- [Work to be completed]:
Print out the records that follow, exactly and completely.

- [Records]:

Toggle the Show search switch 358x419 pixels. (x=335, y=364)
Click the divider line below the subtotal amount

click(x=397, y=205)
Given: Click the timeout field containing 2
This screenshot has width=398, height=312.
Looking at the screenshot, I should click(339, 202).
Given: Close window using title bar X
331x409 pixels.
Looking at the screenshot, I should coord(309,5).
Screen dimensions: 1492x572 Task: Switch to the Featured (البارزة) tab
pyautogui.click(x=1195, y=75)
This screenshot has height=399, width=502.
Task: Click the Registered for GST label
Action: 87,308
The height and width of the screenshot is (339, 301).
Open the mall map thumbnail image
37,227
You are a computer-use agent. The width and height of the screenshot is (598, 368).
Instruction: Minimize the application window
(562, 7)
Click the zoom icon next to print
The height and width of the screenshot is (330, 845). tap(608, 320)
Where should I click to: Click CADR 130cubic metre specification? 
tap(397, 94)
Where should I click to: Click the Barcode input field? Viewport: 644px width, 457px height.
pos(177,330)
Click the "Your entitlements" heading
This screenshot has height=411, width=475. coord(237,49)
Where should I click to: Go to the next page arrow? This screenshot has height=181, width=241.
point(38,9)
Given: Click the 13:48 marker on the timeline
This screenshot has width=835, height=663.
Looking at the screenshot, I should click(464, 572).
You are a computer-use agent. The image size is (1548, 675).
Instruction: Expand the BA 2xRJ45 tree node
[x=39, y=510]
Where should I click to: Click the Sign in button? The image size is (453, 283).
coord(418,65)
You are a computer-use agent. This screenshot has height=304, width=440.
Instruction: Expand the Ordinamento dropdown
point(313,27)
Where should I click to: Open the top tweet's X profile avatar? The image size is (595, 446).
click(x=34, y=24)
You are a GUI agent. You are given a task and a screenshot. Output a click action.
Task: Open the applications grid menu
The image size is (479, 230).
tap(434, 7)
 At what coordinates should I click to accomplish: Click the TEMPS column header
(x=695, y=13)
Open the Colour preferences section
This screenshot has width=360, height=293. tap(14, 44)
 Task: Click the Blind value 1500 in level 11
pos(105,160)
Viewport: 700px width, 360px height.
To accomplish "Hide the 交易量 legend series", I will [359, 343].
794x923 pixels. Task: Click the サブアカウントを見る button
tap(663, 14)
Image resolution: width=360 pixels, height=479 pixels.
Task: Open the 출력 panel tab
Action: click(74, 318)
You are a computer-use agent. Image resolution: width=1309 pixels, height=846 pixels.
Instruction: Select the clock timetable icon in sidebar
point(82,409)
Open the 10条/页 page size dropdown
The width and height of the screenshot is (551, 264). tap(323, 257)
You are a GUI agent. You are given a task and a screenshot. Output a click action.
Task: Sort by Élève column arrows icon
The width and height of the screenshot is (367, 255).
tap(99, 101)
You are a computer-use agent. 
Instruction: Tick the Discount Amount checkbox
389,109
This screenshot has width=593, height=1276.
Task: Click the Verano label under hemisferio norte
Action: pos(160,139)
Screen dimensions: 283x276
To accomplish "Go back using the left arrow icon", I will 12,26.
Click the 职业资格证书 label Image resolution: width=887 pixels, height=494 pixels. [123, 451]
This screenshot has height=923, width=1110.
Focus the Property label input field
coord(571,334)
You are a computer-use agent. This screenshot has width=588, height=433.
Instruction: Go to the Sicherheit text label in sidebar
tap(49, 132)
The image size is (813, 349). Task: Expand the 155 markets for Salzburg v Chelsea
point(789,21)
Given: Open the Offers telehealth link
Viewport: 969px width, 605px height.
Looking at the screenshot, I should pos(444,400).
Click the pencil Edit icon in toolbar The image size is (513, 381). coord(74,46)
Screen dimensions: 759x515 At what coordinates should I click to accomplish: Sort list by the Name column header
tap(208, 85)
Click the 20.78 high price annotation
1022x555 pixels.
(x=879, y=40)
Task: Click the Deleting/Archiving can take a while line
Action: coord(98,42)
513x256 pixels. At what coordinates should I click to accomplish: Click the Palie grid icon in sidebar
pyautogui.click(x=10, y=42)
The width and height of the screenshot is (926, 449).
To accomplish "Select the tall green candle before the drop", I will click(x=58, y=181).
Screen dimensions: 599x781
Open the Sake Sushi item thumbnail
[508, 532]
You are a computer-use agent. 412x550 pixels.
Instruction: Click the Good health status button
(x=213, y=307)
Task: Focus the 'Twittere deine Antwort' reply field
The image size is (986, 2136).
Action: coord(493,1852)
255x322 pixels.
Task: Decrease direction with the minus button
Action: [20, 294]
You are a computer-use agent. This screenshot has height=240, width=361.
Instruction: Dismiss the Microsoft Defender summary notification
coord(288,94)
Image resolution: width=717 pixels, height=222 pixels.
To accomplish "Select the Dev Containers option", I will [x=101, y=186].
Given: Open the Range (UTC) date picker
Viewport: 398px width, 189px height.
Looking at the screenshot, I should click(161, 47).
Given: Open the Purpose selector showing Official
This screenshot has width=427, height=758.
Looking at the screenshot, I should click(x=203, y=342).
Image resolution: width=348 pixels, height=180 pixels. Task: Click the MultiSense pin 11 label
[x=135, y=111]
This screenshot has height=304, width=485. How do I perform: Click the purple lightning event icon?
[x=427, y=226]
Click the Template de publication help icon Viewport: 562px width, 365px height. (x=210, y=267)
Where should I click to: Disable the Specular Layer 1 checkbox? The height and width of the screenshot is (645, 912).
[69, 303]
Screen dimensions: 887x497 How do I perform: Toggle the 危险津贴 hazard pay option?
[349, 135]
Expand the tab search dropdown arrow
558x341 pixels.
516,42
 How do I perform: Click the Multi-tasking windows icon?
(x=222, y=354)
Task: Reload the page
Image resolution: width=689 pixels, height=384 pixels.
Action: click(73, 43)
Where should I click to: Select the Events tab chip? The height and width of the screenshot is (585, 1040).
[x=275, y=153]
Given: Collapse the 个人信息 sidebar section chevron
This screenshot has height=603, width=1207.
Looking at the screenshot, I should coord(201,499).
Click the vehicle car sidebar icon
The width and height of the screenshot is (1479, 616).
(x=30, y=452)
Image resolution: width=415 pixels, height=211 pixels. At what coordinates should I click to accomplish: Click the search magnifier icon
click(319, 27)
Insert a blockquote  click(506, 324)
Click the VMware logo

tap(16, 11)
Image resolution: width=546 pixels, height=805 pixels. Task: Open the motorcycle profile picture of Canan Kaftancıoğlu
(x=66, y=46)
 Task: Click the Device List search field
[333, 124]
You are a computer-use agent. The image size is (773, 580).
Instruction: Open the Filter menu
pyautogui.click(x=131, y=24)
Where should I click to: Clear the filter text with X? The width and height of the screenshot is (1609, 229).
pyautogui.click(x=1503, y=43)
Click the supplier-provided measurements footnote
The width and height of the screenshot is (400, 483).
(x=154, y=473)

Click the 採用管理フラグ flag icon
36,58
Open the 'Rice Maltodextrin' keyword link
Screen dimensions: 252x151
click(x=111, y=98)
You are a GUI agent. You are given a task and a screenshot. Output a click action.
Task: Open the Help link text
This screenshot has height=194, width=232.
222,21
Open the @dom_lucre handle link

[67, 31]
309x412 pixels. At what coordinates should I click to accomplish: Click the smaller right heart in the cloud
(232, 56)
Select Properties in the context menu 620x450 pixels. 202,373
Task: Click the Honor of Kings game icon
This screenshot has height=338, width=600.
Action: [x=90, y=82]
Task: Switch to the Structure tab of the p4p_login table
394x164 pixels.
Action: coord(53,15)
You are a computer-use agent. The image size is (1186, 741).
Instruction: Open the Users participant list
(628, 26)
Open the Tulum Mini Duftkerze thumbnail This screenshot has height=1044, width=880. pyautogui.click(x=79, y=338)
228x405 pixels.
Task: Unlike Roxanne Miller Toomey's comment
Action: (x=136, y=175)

- [Result for this task]:
Toggle the Show search switch 358x419 pixels. (x=335, y=364)
Click the divider line below the subtotal amount

click(x=397, y=205)
Given: Click the timeout field containing 2
This screenshot has width=398, height=312.
Looking at the screenshot, I should click(339, 202).
Given: Close window using title bar X
331x409 pixels.
Looking at the screenshot, I should coord(309,5).
Screen dimensions: 1492x572 Task: Switch to the Featured (البارزة) tab
pyautogui.click(x=1195, y=75)
This screenshot has height=399, width=502.
Task: Click the Registered for GST label
Action: 87,308
The height and width of the screenshot is (339, 301).
Open the mall map thumbnail image
37,227
You are a computer-use agent. The width and height of the screenshot is (598, 368).
Instruction: Minimize the application window
(562, 7)
Click the zoom icon next to print
The height and width of the screenshot is (330, 845). tap(608, 320)
Where should I click to: Click CADR 130cubic metre specification? 
tap(397, 94)
Where should I click to: Click the Barcode input field? Viewport: 644px width, 457px height.
pos(177,330)
Click the "Your entitlements" heading
This screenshot has height=411, width=475. coord(237,49)
Where should I click to: Go to the next page arrow? This screenshot has height=181, width=241.
point(38,9)
Given: Click the 13:48 marker on the timeline
This screenshot has width=835, height=663.
Looking at the screenshot, I should click(464, 572).
You are a computer-use agent. The image size is (1548, 675).
Instruction: Expand the BA 2xRJ45 tree node
[x=39, y=510]
Where should I click to: Click the Sign in button? The image size is (453, 283).
coord(418,65)
You are a computer-use agent. This screenshot has height=304, width=440.
Instruction: Expand the Ordinamento dropdown
point(313,27)
Where should I click to: Open the top tweet's X profile avatar? The image size is (595, 446).
click(x=34, y=24)
You are a GUI agent. You are given a task and a screenshot. Output a click action.
Task: Open the applications grid menu
The image size is (479, 230).
tap(434, 7)
 At what coordinates should I click to accomplish: Click the TEMPS column header
(x=695, y=13)
Open the Colour preferences section
This screenshot has width=360, height=293. tap(14, 44)
 Task: Click the Blind value 1500 in level 11
pos(105,160)
Viewport: 700px width, 360px height.
To accomplish "Hide the 交易量 legend series", I will [359, 343].
794x923 pixels. Task: Click the サブアカウントを見る button
tap(663, 14)
Image resolution: width=360 pixels, height=479 pixels.
Task: Open the 출력 panel tab
Action: click(74, 318)
You are a computer-use agent. Image resolution: width=1309 pixels, height=846 pixels.
Instruction: Select the clock timetable icon in sidebar
point(82,409)
Open the 10条/页 page size dropdown
The width and height of the screenshot is (551, 264). tap(323, 257)
You are a GUI agent. You are given a task and a screenshot. Output a click action.
Task: Sort by Élève column arrows icon
The width and height of the screenshot is (367, 255).
tap(99, 101)
You are a computer-use agent. 
Instruction: Tick the Discount Amount checkbox
389,109
This screenshot has width=593, height=1276.
Task: Click the Verano label under hemisferio norte
Action: pos(160,139)
Screen dimensions: 283x276
To accomplish "Go back using the left arrow icon", I will 12,26.
Click the 职业资格证书 label Image resolution: width=887 pixels, height=494 pixels. [123, 451]
This screenshot has height=923, width=1110.
Focus the Property label input field
coord(571,334)
You are a computer-use agent. This screenshot has width=588, height=433.
Instruction: Go to the Sicherheit text label in sidebar
tap(49, 132)
The image size is (813, 349). Task: Expand the 155 markets for Salzburg v Chelsea
point(789,21)
Given: Open the Offers telehealth link
Viewport: 969px width, 605px height.
Looking at the screenshot, I should pos(444,400).
Click the pencil Edit icon in toolbar The image size is (513, 381). coord(74,46)
Screen dimensions: 759x515 At what coordinates should I click to accomplish: Sort list by the Name column header
tap(208, 85)
Click the 20.78 high price annotation
1022x555 pixels.
(x=879, y=40)
Task: Click the Deleting/Archiving can take a while line
Action: coord(98,42)
513x256 pixels. At what coordinates should I click to accomplish: Click the Palie grid icon in sidebar
pyautogui.click(x=10, y=42)
The width and height of the screenshot is (926, 449).
To accomplish "Select the tall green candle before the drop", I will click(x=58, y=181).
Screen dimensions: 599x781
Open the Sake Sushi item thumbnail
[508, 532]
You are a computer-use agent. 412x550 pixels.
Instruction: Click the Good health status button
(x=213, y=307)
Task: Focus the 'Twittere deine Antwort' reply field
The image size is (986, 2136).
Action: coord(493,1852)
255x322 pixels.
Task: Decrease direction with the minus button
Action: [20, 294]
You are a computer-use agent. This screenshot has height=240, width=361.
Instruction: Dismiss the Microsoft Defender summary notification
coord(288,94)
Image resolution: width=717 pixels, height=222 pixels.
To accomplish "Select the Dev Containers option", I will [x=101, y=186].
Given: Open the Range (UTC) date picker
Viewport: 398px width, 189px height.
Looking at the screenshot, I should click(161, 47).
Given: Open the Purpose selector showing Official
This screenshot has width=427, height=758.
Looking at the screenshot, I should click(x=203, y=342).
Image resolution: width=348 pixels, height=180 pixels. Task: Click the MultiSense pin 11 label
[x=135, y=111]
This screenshot has height=304, width=485. How do I perform: Click the purple lightning event icon?
[x=427, y=226]
Click the Template de publication help icon Viewport: 562px width, 365px height. (x=210, y=267)
Where should I click to: Disable the Specular Layer 1 checkbox? The height and width of the screenshot is (645, 912).
[69, 303]
Screen dimensions: 887x497 How do I perform: Toggle the 危险津贴 hazard pay option?
[349, 135]
Expand the tab search dropdown arrow
558x341 pixels.
516,42
 How do I perform: Click the Multi-tasking windows icon?
(x=222, y=354)
Task: Reload the page
Image resolution: width=689 pixels, height=384 pixels.
Action: click(73, 43)
Where should I click to: Select the Events tab chip? The height and width of the screenshot is (585, 1040).
[x=275, y=153]
Given: Collapse the 个人信息 sidebar section chevron
This screenshot has height=603, width=1207.
Looking at the screenshot, I should coord(201,499).
Click the vehicle car sidebar icon
The width and height of the screenshot is (1479, 616).
(x=30, y=452)
Image resolution: width=415 pixels, height=211 pixels. At what coordinates should I click to accomplish: Click the search magnifier icon
click(319, 27)
Insert a blockquote  click(506, 324)
Click the VMware logo

tap(16, 11)
Image resolution: width=546 pixels, height=805 pixels. Task: Open the motorcycle profile picture of Canan Kaftancıoğlu
(x=66, y=46)
 Task: Click the Device List search field
[333, 124]
You are a computer-use agent. The image size is (773, 580).
Instruction: Open the Filter menu
pyautogui.click(x=131, y=24)
Where should I click to: Clear the filter text with X? The width and height of the screenshot is (1609, 229).
pyautogui.click(x=1503, y=43)
Click the supplier-provided measurements footnote
The width and height of the screenshot is (400, 483).
(x=154, y=473)

Click the 採用管理フラグ flag icon
36,58
Open the 'Rice Maltodextrin' keyword link
Screen dimensions: 252x151
click(x=111, y=98)
You are a GUI agent. You are given a task and a screenshot. Output a click action.
Task: Open the Help link text
This screenshot has height=194, width=232.
222,21
Open the @dom_lucre handle link

[67, 31]
309x412 pixels. At what coordinates should I click to accomplish: Click the smaller right heart in the cloud
(232, 56)
Select Properties in the context menu 620x450 pixels. 202,373
Task: Click the Honor of Kings game icon
This screenshot has height=338, width=600.
Action: [x=90, y=82]
Task: Switch to the Structure tab of the p4p_login table
394x164 pixels.
Action: coord(53,15)
You are a computer-use agent. The image size is (1186, 741).
Instruction: Open the Users participant list
(628, 26)
Open the Tulum Mini Duftkerze thumbnail This screenshot has height=1044, width=880. pyautogui.click(x=79, y=338)
228x405 pixels.
Task: Unlike Roxanne Miller Toomey's comment
Action: (x=136, y=175)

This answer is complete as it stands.